- Church: Catholic Church
- See: Apostolic Nunciature to Libya & Malta
- In office: 8 August 2001 – 5 June 2003
- Predecessor: Luigi Gatti
- Successor: Félix del Blanco Prieto
- Other post: Titular Archbishop of Gratiana (1975-2015)
- Previous posts: Apostolic Nuncio to Turkmenistan & Turkey (1999-2001) Apostolic Nuncio to Honduras (1991-1999) Apostolic Nuncio to Ecuador (1987-1991) Apostolic Pro-Nuncio to Iraq & Kuwait (1983-1987) Apostolic Nuncio to Haiti (1975-1983) Permanent Observer of the Holy See to UNESCO (1971-1975)

Orders
- Ordination: 29 September 1954
- Consecration: 5 August 1975 by Jean-Marie Villot

Personal details
- Born: 2 March 1929 Ceprano, Province of Frosinone, Kingdom of Italy
- Died: 5 December 2015 (aged 86) Viterbo, Lazio, Italy

= Luigi Conti (nuncio) =

Italian prelate (1929–2015)

Luigi Conti (2 March 1929 – 5 December 2015) was an Italian prelate of the Catholic Church who spent his career in the diplomatic service of the Holy See. He held the title of archbishop and the rank of nuncio from 1975.

==Biography==
Conti was born on 2 March 1929 in Ceprano, Province of Frosinone, Italy. He was ordained a priest of the Diocese of Veroli-Frosinone on 29 September 1954. He prepared for a diplomatic career at the Pontifical Ecclesiastical Academy.

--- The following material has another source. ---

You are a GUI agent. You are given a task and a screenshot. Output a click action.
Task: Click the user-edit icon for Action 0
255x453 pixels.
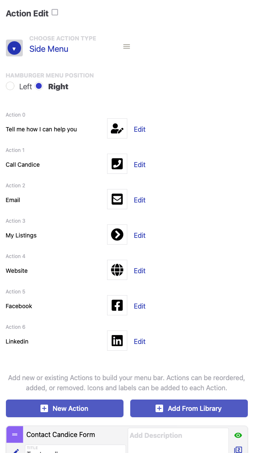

He early assignments working in the diplomatic service took him to Indonesia, Venezuela, Belgium, and France. In 1971 he became Permanent Observer of the Holy See to UNESCO in Paris.

On 1 August 1975, Pope Paul VI named him Apostolic Nuncio to Haiti, Apostolic Delegate to the Antilles, and titular archbishop of Gratiana. He received his episcopal consecration from Cardinal Jean-Marie Villot on 5 October. He defended his newly constructed residence when criticized for its extravagance by Cardinal Aloisio Lorscheider and other prelates who saw it when attending a conference of Latin American bishops in Port-au-Prince. (The structure survived the earthquake and tsunami of 2010.) He continued as Nuncio to Haiti when Paul Fouad Tabet replaced him as Delegate to the Antilles on 9 February 1980.

On 19 November 1983, he was named Apostolic Pro-Nuncio to Iraq and Kuwait.

On 17 January 1987, he was named Apostolic Nuncio to Ecuador.

On 12 April 1991, he was named Apostolic Nuncio to Honduras.

On 15 May 1999, he was named Apostolic Nuncio to Turkey and Turkmenistan. While he was in that position, Pope John Paul II made the first papal reference to the "Armenian genocide".

On 8 August 2001, he was named Apostolic Nuncio to Malta and Libya.

He retired on 5 June 2003. He died on 5 December 2015.